Re: [OT] “Raise the nose, HAL.” “I’m sorry, Dave, I’m afraid I can’t do that.”
Walter Bright
newshound2 at digitalmars.com
Mon Apr 22 20:35:31 UTC 2019
On 4/21/2019 10:54 PM, Uknown wrote:
> I'm sure you wouln't fly in one until the fix has been published and the pilots
> have been trained.
Actually, I would even in an unmodified 737MAX. The reason is that the way to
deal with it, even if pilots don't know about it, is to follow their training
for runaway stab trim. This is what the pilots did in the first Lion Air
incident, and they landed without incident. In the second LA incident, and in
the Ethiopian one, they did not and crashed.
It's simple:
1. The electric trim switches on the control column override the MCAS commands.
2. When trimmed, shut off the stab trim with the cutoff switches on the console.
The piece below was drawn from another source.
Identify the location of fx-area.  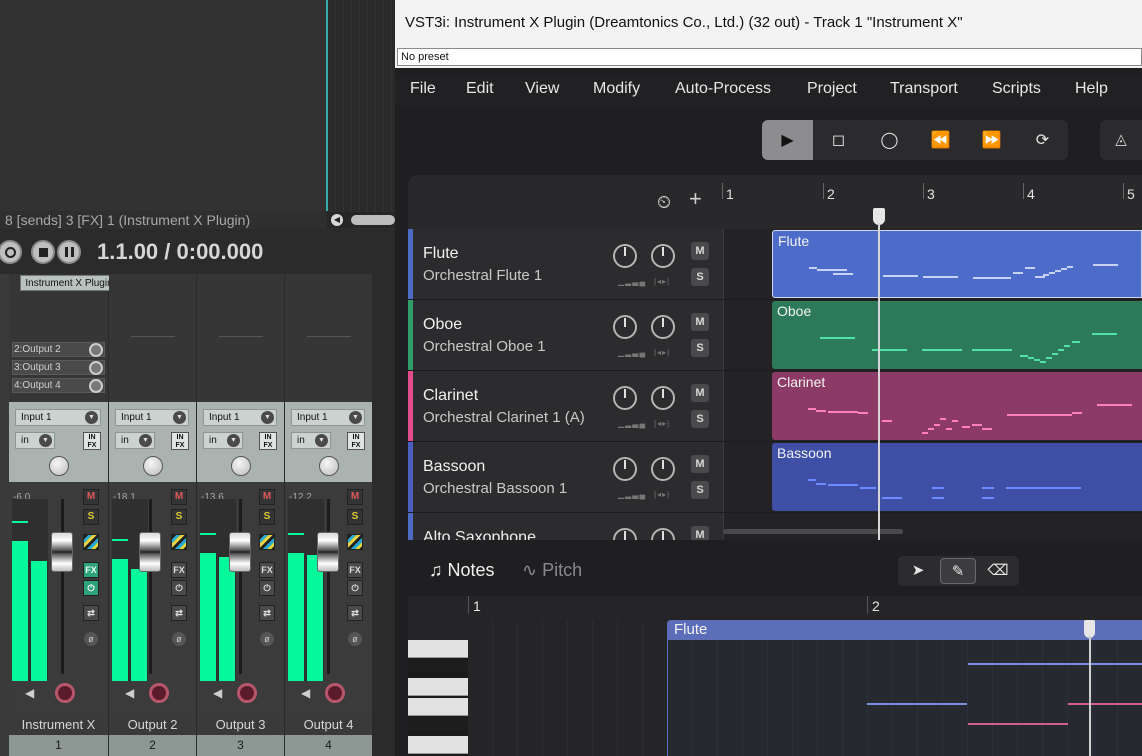
(328, 338).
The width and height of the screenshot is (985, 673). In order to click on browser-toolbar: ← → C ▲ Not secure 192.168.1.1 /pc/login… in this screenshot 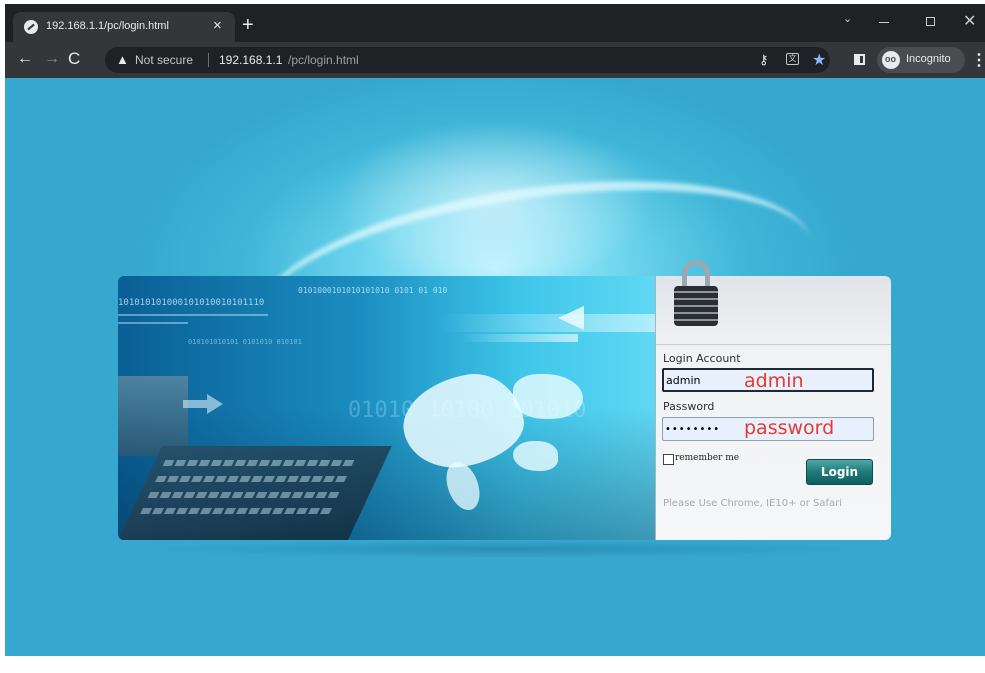, I will do `click(495, 60)`.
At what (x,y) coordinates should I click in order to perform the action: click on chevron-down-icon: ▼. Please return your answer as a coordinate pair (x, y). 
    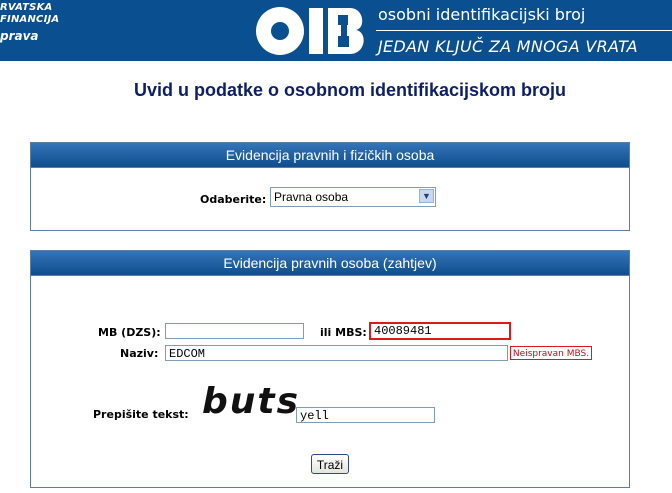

Both pilots in the crashes were performing (1). The mystery to me is why they
did not continue to do it, then perform (2). We'll have to wait for the NTSB
report which hopefully can explain that.
I would expect with all this publicity even an incompetent pilot would be able
to accomplish this.
BTW, I only saw one article publish (1) and (2). (The wording is from memory, I
don't recall the exact words in the Boeing instructions.) All the other articles
leave it out and prefer to publish hysterical clickbait articles.
Boeing still needs to fix the MCAS system, because how airplanes are made robust
is to fix every point in the string of failures that led to a crash.
BTW, I was a nervous flyer before I worked at Boeing on flight control systems.
Knowing how things actually worked and how things were built changed it all for
me. An awful lot about what is written in newspapers about technical airplane
issues is complete trash. Journalists don't know **** about airplanes, and they
garble it all up. If you want the straight dope, read the NTSB incident reports.
The pilot's article linked to sounds authoritative, until one notices he's not
an airline pilot, and (for instance) does not realize that all swept wing
airplanes are fundamentally unstable, and that Rosie the Riveter knows nothing
about stability issues.
You don't need to believe anything I say - so I recommend withholding judgement
until the NTSB report(s) come out. You'll learn a lot reading them. The NTSB
does a good job thoroughly stating the facts and leaving off the hysteria.